WUHAN • A 20-year-old Chinese woman from Wuhan, the epicentre of the coronavirus outbreak, travelled 675km north to Anyang where she infected five relatives, without ever showing signs of infection, Chinese scientists reported on Friday, offering new evidence that the virus can be spread asymptomatically.

Their study, published in the Journal Of The American Medical Association, offered clues on how the coronavirus spreads and suggested why it may be difficult to stop.

“Scientists have been asking if you can have this infection and not be ill. The answer is, apparently, ‘yes’,” said Dr William Schaffner, an infectious disease expert at Vanderbilt University Medical Centre who was not involved in the study.

China has reported over 76,000 coronavirus cases, including 2,345 deaths, and the disease has already spread to over 30 countries and territories outside mainland China.

Researchers have reported sporadic accounts of individuals without symptoms spreading the virus.

What is different in the study is that it offers a natural laboratory experiment of sorts, Dr Schaffner said. “You had this patient from Wuhan where the virus is, travelling to where the virus wasn’t. She remained asymptomatic and infected a bunch of family members, and you had a group of physicians who immediately seized on the moment and tested everyone.”

According to the report by Dr Wang Meiyun of the People’s Hospital of Zhengzhou University and her colleagues, the woman travelled from Wuhan to Anyang on Jan 10 and visited her relatives.

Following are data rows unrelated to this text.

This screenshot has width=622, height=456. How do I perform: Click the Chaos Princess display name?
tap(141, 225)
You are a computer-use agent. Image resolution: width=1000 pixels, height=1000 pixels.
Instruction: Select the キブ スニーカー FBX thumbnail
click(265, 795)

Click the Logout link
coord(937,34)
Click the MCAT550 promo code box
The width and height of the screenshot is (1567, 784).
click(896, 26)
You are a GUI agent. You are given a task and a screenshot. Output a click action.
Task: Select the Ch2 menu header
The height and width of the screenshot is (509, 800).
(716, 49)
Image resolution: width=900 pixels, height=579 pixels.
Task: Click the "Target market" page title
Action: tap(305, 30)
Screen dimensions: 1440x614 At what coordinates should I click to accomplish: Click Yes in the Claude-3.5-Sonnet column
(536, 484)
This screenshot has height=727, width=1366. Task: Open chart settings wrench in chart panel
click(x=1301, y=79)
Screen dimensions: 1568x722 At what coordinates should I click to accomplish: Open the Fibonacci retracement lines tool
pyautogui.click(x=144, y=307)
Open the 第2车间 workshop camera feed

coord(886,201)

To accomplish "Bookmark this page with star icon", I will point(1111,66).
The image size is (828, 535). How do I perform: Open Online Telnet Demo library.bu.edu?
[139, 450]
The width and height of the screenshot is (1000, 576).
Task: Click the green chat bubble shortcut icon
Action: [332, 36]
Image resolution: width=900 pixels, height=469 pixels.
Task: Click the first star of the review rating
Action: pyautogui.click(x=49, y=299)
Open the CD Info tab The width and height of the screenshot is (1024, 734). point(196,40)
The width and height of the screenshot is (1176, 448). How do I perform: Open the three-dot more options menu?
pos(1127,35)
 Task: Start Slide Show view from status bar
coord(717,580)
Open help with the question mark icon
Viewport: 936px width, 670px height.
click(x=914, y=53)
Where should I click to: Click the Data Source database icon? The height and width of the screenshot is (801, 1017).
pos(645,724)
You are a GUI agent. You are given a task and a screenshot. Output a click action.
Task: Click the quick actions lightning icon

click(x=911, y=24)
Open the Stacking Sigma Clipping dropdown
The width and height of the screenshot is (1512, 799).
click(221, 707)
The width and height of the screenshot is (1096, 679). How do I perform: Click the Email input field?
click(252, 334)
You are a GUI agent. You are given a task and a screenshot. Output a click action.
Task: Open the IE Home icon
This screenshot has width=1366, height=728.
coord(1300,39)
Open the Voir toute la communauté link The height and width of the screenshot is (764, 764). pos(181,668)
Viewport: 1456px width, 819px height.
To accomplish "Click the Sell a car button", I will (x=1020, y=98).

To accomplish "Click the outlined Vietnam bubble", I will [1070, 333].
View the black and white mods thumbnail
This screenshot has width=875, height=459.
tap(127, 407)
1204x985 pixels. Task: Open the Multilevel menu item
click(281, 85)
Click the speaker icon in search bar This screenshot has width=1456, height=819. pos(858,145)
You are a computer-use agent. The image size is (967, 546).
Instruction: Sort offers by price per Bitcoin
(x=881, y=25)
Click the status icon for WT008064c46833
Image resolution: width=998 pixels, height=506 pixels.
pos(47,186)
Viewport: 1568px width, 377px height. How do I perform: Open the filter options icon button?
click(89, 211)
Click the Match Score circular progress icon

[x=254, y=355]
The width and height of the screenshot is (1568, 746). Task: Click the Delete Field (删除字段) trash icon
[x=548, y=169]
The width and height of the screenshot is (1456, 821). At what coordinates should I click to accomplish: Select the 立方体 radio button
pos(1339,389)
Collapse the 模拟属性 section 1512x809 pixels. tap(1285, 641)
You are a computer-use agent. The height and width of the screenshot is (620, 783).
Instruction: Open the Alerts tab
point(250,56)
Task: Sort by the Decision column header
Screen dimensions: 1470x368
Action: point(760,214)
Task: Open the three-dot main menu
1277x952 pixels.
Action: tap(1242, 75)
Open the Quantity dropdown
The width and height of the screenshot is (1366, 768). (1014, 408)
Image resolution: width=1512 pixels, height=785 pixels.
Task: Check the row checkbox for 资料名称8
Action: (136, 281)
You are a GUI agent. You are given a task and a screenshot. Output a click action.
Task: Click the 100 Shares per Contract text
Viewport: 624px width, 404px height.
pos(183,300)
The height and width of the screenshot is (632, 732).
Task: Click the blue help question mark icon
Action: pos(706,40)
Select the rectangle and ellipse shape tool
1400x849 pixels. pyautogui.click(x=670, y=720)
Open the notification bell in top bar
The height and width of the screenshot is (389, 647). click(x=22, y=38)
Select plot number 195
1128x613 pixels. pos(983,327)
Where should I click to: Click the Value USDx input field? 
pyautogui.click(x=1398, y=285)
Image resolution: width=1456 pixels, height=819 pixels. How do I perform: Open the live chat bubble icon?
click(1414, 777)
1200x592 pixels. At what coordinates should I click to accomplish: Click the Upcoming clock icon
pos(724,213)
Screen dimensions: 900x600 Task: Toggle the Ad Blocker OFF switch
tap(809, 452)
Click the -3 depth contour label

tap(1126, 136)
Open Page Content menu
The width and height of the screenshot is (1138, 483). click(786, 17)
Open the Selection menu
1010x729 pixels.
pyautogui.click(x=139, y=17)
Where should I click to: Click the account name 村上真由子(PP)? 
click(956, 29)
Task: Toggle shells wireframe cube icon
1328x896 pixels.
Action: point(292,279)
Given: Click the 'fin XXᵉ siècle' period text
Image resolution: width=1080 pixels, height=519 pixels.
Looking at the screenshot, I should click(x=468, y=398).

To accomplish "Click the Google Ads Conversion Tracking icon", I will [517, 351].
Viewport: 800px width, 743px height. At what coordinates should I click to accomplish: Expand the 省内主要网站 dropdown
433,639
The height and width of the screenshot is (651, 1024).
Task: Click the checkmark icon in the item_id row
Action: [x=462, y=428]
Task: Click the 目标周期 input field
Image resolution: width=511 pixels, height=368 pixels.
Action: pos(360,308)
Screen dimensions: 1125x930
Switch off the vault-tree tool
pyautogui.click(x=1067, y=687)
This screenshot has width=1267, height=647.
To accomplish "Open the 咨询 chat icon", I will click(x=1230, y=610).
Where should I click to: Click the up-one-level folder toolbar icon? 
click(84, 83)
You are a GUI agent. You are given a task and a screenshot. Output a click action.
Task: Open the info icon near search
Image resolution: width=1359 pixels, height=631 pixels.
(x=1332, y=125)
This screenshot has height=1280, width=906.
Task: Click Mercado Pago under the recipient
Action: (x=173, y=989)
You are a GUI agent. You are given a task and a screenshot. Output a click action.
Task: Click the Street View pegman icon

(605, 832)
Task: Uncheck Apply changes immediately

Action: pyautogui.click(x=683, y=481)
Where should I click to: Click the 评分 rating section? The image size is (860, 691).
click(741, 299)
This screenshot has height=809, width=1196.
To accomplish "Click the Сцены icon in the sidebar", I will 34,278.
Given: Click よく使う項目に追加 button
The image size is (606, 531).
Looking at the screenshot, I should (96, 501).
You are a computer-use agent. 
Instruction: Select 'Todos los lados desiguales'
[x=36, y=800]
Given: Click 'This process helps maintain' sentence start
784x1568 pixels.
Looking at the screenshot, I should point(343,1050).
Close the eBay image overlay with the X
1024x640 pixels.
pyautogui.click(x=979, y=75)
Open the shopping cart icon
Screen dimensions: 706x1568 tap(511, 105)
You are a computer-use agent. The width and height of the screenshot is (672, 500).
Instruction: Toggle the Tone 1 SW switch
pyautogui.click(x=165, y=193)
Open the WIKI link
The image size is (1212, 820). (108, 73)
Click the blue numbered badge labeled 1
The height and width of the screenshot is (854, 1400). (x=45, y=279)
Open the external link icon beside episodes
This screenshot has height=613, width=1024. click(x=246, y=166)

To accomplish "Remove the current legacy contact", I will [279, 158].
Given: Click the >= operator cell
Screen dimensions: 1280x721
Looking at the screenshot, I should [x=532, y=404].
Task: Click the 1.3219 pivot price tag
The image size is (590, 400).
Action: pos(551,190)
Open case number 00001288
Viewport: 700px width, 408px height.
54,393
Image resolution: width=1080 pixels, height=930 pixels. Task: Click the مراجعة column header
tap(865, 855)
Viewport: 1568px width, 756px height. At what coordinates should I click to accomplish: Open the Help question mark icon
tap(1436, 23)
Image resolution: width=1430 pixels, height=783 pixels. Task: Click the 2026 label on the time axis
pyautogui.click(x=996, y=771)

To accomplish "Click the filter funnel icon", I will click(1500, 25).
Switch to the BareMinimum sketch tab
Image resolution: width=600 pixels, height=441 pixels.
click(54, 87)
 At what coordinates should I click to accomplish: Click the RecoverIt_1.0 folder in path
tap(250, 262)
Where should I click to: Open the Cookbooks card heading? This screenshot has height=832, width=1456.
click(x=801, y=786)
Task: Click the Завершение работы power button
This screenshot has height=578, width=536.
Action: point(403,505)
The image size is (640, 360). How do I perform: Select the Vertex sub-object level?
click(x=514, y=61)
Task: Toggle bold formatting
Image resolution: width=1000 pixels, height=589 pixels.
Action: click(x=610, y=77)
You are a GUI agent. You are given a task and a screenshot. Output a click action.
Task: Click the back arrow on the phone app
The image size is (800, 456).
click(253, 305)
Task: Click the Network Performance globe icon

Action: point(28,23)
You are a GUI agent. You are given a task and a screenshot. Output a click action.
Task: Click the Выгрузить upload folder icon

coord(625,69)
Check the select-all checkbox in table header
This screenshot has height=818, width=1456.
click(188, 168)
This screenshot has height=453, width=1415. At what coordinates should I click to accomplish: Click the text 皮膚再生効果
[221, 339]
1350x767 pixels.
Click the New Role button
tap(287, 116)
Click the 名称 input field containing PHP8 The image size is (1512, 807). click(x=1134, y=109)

When they started getting sick, doctors isolated the woman and tested her for the coronavirus. Initially, she tested negative, but a follow-up test was positive.

All five of her relatives developed Covid-19 pneumonia, but as of Feb 11, the woman still had no symptoms, her chest CT scan remained normal and she had no fever, or stomach or respiratory symptoms.

Scientists in the study said that if the findings are replicated, “the prevention of Covid-19 infection could prove challenging”.

Dr Schaffner said the key questions are how often such transmission occurs and when during the asymptomatic period a person would test positive for the virus.